StillMind's Final Metadata (iOS)
| Field | Content | Keywords Covered |
|---|---|---|
| Title | StillMind - Breathing Timer | breathing timer, breathing |
| Subtitle | Meditation & Calm Exercises | meditation, calm, exercises |
| Keyword Field | sleep,anxiety,panic,box,morning,routine,focus,stress,relief,no music,guided,5 minute,bell,daily,simple,beginner | 16 additional keyword stems |
That keyword field is 99 characters — nearly maxed out. Every word combines with the title and subtitle words to cover dozens of search queries. "Meditation for beginner," "breathing exercises for anxiety," "calm meditation no music," "5 minute breathing" — all covered through Apple's keyword combination behavior.

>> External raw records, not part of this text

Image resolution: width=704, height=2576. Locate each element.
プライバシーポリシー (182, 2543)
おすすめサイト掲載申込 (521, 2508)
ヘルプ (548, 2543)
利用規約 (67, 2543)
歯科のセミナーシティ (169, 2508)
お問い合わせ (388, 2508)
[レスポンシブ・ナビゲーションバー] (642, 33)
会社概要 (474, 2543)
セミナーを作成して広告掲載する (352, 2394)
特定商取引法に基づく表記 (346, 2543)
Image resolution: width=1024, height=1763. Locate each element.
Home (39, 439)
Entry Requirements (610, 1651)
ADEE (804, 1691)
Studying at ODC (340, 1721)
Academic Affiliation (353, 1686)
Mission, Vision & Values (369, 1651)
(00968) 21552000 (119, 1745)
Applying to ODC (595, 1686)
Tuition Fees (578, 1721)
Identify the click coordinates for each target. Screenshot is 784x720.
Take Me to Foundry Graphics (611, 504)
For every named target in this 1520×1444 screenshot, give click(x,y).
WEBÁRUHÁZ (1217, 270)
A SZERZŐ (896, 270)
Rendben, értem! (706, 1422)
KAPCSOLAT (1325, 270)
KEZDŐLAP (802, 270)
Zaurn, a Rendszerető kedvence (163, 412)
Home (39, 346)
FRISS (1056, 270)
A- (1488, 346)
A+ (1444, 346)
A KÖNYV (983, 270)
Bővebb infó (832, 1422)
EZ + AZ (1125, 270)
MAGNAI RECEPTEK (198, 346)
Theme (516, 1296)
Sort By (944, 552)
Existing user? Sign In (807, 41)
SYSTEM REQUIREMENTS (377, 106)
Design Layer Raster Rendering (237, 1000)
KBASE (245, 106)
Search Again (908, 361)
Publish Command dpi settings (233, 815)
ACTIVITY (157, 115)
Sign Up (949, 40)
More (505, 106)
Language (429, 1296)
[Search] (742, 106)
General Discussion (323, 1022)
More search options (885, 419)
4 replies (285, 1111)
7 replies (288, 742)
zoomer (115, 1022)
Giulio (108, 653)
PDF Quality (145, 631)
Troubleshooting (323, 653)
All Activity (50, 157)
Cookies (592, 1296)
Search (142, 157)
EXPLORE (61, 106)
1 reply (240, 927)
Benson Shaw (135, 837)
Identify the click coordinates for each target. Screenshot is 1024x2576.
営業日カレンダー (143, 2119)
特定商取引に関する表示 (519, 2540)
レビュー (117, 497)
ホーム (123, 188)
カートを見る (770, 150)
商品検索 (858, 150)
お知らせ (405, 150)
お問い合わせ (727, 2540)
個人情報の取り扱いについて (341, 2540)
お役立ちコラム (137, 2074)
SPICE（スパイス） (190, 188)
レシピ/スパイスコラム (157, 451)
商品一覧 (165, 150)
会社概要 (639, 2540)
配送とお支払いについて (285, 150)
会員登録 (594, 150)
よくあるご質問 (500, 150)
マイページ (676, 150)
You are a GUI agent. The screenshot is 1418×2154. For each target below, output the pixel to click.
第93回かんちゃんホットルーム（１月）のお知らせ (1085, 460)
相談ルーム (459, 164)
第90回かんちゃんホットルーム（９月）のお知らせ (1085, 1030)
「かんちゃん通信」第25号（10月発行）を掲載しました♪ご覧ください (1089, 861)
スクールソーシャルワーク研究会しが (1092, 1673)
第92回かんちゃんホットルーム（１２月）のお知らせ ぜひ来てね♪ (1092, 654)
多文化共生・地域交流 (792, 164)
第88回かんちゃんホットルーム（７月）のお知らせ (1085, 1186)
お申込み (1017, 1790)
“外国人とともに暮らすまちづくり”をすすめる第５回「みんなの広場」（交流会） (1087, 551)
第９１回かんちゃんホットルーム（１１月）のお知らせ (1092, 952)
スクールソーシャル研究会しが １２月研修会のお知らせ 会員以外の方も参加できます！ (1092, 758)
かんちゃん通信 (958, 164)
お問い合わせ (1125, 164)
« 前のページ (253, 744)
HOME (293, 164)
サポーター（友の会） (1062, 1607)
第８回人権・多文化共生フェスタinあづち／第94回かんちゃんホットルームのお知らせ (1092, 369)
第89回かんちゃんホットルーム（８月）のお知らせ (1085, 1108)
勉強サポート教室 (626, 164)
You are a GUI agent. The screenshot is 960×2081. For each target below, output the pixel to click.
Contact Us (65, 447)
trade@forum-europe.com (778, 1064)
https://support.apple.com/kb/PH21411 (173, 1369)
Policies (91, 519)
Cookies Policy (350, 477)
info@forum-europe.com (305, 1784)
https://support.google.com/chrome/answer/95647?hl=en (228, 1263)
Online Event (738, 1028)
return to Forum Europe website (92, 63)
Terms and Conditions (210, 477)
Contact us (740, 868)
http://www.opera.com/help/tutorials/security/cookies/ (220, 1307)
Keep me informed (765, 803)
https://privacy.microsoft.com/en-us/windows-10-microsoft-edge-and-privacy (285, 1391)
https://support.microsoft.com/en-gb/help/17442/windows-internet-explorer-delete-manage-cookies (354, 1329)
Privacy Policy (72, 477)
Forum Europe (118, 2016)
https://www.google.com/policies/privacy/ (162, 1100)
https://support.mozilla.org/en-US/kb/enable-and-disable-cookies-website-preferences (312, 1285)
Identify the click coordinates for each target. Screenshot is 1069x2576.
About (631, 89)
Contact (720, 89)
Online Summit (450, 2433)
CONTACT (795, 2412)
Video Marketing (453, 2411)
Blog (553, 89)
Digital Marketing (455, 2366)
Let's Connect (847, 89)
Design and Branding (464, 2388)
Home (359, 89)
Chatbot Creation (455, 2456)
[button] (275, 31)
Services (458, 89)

Step 6: Track, Measure, and Iterate
App store keyword optimization is not a one-time task. Keywords shift in popularity. New competitors enter. Apple and Google adjust their algorithms. The apps that sustain organic growth are the ones that treat keyword research as an ongoing process.
What to Track
After you submit your keyword-optimized metadata, monitor three things weekly:
- Rank position for your target keywords. Are you climbing, stable, or dropping?
- Impressions (available in App Store Connect and Google Play Console). Did your search impressions increase after the metadata update?
- Conversion rate from impression to install. High impressions with low installs means you're ranking for keywords that don't match user intent — or your screenshots and description aren't compelling enough.
When to Update
Give your keywords 2-3 weeks to settle after a metadata change. Apple's algorithm needs time to index and rank you. If after three weeks a keyword hasn't moved you into the top 20, it might not be the right keyword for your app's current authority level — swap it for something with lower difficulty.
A good cadence is monthly keyword audits: check which keywords are performing, which aren't, and whether new opportunities have emerged. Each update is a chance to refine your keyword strategy based on real data rather than guesses.
Common Mistakes
A few patterns I see repeatedly:
Targeting only high-volume keywords. "Meditation" gets 50,000+ daily impressions. You will never rank for it as an indie developer. Target keywords in the SP 35-50 range with difficulty under 30. Browse our keyword difficulty pages to find realistic targets — compare metronome (niche, lower competition) with calculator app (broad, high competition).
Duplicating words across iOS metadata fields. If "meditation" is in your title, don't put it in your keyword field. Apple combines words automatically. That's wasted characters.
Ignoring Google Play's full description. Google indexes it. iOS doesn't. If you copy your iOS strategy to Android without using the description field for keywords, you're leaving rankings on the table. See our Android ASO guide for the Google Play-specific approach.
Researching once and forgetting. Keywords that were low-competition six months ago might not be today. New apps enter, popular apps shift their targeting. Keyword research is a recurring task, not a project.
Optimizing for keywords that don't match your app. If users search "meditation timer" and install your app expecting a timer but find a course library instead, they'll uninstall within a day. High uninstall rates hurt your ranking for every keyword, not just that one.
The Bottom Line
App store keyword optimization comes down to a repeatable process: brainstorm broadly, expand systematically with autocomplete, score every candidate on volume and difficulty, steal ideas from competitors, and allocate your best keywords to the metadata fields that matter most. Then do it again next month.
The indie developers who get this right aren't the ones with the best apps — they're the ones who treat ASO keyword research as a craft worth practicing. Start with the process outlined here, refine it based on what you learn from your own data, and your organic downloads will reflect the work.